Il piano di Donald Trump per reintrodurre o rafforzare i dazi sulle auto straniere – soprattutto se provenienti da Paesi europei o dalla Cina – non è stato ancora ufficializzato, ma il clima tra le case automobilistiche è già teso. Le tariffe in vigore, imposte durante il primo mandato, restano per ora invariate, ma l’industria è ben consapevole che, in caso di rielezione, potrebbero tornare a mettere i bastoni tra le ruote.
Trump ha già fatto sapere che è pronto ad applicare tariffe fino al 100% su veicoli importati dalla Cina. Tuttavia, ricordiamo che la sua visione protezionista potrebbe estendersi anche all’Europa. Il timore principale riguarda il comparto dei veicoli elettrici, settore in cui la Cina sta crescendo rapidamente, minacciando di scontrarsi con il mercato nordamericano grazie a modelli low cost.
Cina vs Stati Uniti ed Europa in allerta, Trump continua a creare tensioni tra le aziende automobilistiche
La Commissione europea sta valutando quali misure adottare per difendere la propria produzione. Nel frattempo, i grandi gruppi automobilistici tedeschi si stanno già muovendo per ottenere un compromesso. BMW, Mercedes e Volkswagen temono di perdere quote di mercato preziose se le tensioni commerciali dovessero degenerare. In questo quadro, le tariffe attuali agiscono come un freno, ma anche come una leva per le negoziazioni. Washington punta a ottenere concessioni su investimenti e localizzazione degli impianti, mentre Pechino e Bruxelles cercano di evitare una guerra commerciale che danneggerebbe entrambi i fronti.

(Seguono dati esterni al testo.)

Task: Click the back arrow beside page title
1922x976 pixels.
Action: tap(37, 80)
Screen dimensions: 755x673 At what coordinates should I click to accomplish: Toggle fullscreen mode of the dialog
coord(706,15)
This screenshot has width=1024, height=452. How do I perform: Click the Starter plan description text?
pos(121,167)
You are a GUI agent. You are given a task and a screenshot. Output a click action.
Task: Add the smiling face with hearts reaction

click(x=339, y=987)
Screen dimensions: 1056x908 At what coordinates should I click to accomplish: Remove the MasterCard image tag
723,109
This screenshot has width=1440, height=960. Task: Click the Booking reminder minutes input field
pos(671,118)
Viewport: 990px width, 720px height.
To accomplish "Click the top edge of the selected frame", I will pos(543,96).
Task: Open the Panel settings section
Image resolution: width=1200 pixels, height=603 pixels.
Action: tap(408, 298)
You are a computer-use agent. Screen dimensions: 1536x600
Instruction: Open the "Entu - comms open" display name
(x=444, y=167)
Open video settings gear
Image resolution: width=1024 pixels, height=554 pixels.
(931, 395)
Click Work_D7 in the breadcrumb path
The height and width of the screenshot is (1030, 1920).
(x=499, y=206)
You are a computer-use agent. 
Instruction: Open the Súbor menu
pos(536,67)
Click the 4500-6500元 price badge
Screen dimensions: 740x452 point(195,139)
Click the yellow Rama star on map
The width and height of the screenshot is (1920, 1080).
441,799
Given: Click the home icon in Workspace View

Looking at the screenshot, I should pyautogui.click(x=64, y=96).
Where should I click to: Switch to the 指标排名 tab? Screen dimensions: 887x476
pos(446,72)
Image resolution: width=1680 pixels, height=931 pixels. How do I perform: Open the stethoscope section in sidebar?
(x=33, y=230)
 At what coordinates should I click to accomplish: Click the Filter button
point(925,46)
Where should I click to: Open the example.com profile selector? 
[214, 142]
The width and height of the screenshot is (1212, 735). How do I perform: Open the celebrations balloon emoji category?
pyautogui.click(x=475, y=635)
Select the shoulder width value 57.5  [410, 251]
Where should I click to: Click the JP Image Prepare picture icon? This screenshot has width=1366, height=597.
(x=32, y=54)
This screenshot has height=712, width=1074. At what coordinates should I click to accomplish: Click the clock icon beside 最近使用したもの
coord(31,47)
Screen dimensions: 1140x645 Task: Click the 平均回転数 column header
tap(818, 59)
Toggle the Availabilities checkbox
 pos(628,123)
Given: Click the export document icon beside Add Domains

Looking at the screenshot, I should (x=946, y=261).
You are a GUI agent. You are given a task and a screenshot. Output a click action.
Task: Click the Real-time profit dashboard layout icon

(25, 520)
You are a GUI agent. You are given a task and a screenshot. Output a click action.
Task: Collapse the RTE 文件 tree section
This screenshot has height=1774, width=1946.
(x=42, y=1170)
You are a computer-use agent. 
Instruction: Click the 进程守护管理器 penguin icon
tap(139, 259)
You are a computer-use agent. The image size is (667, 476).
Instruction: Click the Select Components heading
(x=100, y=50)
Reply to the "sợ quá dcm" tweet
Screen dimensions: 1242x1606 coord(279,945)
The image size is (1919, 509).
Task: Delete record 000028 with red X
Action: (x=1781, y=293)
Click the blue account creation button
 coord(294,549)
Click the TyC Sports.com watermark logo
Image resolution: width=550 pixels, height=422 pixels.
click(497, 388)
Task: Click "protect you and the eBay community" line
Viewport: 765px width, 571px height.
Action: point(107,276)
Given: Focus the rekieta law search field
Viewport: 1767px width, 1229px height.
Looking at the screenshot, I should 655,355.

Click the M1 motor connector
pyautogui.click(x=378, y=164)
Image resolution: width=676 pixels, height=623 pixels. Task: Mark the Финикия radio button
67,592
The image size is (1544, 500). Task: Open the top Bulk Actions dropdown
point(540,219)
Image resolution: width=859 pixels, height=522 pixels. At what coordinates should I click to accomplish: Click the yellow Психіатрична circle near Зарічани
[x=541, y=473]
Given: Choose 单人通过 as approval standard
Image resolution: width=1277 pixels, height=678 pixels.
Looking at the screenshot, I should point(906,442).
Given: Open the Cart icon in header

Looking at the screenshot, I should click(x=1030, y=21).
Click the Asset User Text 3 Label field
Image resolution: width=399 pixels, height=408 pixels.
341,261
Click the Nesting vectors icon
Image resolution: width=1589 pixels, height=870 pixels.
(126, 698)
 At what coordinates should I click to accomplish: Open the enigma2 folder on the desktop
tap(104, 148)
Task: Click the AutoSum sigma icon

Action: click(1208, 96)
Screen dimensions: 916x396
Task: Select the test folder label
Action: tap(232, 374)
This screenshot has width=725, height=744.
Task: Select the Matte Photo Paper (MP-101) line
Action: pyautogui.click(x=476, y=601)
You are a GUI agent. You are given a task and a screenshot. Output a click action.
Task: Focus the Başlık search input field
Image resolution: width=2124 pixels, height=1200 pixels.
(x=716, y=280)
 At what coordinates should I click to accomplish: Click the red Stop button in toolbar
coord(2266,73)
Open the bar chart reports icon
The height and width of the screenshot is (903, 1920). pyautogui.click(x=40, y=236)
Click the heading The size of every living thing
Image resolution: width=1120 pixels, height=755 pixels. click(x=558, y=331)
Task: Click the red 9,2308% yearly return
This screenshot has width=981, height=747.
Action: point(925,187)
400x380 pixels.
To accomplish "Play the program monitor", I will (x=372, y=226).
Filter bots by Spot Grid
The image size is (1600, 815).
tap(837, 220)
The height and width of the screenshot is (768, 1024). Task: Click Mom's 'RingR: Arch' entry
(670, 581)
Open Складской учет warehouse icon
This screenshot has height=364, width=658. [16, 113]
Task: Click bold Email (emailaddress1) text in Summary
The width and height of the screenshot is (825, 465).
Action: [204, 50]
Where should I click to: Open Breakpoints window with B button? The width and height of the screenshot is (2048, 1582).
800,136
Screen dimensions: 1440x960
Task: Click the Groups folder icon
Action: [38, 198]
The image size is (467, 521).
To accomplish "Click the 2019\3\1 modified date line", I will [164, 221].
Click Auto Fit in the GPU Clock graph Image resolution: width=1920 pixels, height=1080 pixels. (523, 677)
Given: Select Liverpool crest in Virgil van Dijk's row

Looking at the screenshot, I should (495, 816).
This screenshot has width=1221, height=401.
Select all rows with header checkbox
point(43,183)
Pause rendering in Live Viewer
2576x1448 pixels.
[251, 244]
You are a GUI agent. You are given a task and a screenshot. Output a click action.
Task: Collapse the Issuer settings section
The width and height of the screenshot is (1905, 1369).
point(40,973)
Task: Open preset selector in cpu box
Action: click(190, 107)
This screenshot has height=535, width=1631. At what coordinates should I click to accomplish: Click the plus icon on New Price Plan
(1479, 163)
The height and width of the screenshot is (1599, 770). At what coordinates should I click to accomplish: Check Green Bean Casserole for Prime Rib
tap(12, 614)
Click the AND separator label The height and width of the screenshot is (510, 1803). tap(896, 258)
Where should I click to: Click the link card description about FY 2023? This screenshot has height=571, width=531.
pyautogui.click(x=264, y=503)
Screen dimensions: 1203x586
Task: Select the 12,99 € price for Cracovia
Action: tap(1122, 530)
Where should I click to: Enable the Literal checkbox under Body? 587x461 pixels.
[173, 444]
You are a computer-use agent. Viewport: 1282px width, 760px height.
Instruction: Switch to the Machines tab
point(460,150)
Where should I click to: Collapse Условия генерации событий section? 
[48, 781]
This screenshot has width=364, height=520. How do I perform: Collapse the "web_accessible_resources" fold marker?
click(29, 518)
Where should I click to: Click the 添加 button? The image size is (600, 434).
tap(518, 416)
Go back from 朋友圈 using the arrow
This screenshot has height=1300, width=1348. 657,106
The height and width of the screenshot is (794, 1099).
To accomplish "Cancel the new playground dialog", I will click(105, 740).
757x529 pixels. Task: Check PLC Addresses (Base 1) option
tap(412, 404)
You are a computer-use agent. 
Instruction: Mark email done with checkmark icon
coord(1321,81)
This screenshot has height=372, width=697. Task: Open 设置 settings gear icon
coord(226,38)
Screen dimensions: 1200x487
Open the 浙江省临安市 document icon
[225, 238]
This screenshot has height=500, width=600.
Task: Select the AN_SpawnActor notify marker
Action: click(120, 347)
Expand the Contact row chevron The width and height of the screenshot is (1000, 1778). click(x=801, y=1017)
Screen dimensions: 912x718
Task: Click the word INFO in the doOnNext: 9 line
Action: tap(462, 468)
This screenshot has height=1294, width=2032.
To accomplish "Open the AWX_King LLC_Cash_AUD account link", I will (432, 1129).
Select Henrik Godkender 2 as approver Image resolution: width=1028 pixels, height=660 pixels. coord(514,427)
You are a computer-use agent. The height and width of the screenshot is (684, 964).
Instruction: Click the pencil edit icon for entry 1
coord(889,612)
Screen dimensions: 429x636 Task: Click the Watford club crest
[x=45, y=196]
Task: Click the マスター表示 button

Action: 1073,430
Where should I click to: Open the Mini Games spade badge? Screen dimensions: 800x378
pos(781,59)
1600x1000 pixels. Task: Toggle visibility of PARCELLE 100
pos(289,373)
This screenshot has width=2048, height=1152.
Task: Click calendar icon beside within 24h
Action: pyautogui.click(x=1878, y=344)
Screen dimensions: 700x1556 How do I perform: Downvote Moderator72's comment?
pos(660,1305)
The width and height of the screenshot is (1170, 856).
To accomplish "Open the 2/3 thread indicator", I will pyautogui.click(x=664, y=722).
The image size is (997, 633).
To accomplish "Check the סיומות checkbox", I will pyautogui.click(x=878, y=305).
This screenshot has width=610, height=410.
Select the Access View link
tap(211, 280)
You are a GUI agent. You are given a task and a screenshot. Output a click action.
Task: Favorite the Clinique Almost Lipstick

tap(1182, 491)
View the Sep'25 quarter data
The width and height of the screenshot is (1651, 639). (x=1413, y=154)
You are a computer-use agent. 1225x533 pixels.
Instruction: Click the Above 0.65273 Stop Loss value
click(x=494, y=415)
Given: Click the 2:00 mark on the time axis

Cosa aspettarsi nei prossimi mesi in questa lotta ai dazi
Nonostante il congelamento momentaneo delle tariffe, gli operatori del settore restano in allerta. Molti stanno rivedendo le catene di approvvigionamento per ridurre la dipendenza da mercati esteri e anticipare possibili barriere future. I consumatori, intanto, potrebbero subire aumenti indiretti. Se le case automobilistiche dovranno compensare dazi più alti, i costi di produzione e logistica rischiano di riflettersi anche sui prezzi di listino. Questa partita dei dazi potrebbe diventare il terreno di scontro decisivo tra le grandi potenze economiche.